** EXTRACTED RECORDS follows **

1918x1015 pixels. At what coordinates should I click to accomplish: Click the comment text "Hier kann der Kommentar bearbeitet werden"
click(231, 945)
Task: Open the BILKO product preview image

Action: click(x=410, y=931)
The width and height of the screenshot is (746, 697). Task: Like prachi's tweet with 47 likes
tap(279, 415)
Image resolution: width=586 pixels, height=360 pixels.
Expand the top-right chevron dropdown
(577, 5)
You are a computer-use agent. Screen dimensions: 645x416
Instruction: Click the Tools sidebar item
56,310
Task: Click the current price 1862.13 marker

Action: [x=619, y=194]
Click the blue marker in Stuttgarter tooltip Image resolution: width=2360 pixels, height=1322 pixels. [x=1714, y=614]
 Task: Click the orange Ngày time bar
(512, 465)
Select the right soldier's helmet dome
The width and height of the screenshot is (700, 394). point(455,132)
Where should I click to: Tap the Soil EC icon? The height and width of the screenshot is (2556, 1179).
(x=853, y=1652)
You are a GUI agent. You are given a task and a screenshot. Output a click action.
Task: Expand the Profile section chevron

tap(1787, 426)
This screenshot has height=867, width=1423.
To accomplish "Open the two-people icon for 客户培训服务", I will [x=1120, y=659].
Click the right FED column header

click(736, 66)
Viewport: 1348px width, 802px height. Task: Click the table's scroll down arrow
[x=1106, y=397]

** End of EXTRACTED RECORDS **

ACTION ITEM
The lines to reproduce run from the one containing "Task: Click the current price 1862.13 marker" to the last line of the listing; print them exactly, including both ends.

WRITTEN RESPONSE
Task: Click the current price 1862.13 marker

Action: [x=619, y=194]
Click the blue marker in Stuttgarter tooltip Image resolution: width=2360 pixels, height=1322 pixels. [x=1714, y=614]
 Task: Click the orange Ngày time bar
(512, 465)
Select the right soldier's helmet dome
The width and height of the screenshot is (700, 394). point(455,132)
Where should I click to: Tap the Soil EC icon? The height and width of the screenshot is (2556, 1179).
(x=853, y=1652)
You are a GUI agent. You are given a task and a screenshot. Output a click action.
Task: Expand the Profile section chevron

tap(1787, 426)
This screenshot has height=867, width=1423.
To accomplish "Open the two-people icon for 客户培训服务", I will [x=1120, y=659].
Click the right FED column header

click(736, 66)
Viewport: 1348px width, 802px height. Task: Click the table's scroll down arrow
[x=1106, y=397]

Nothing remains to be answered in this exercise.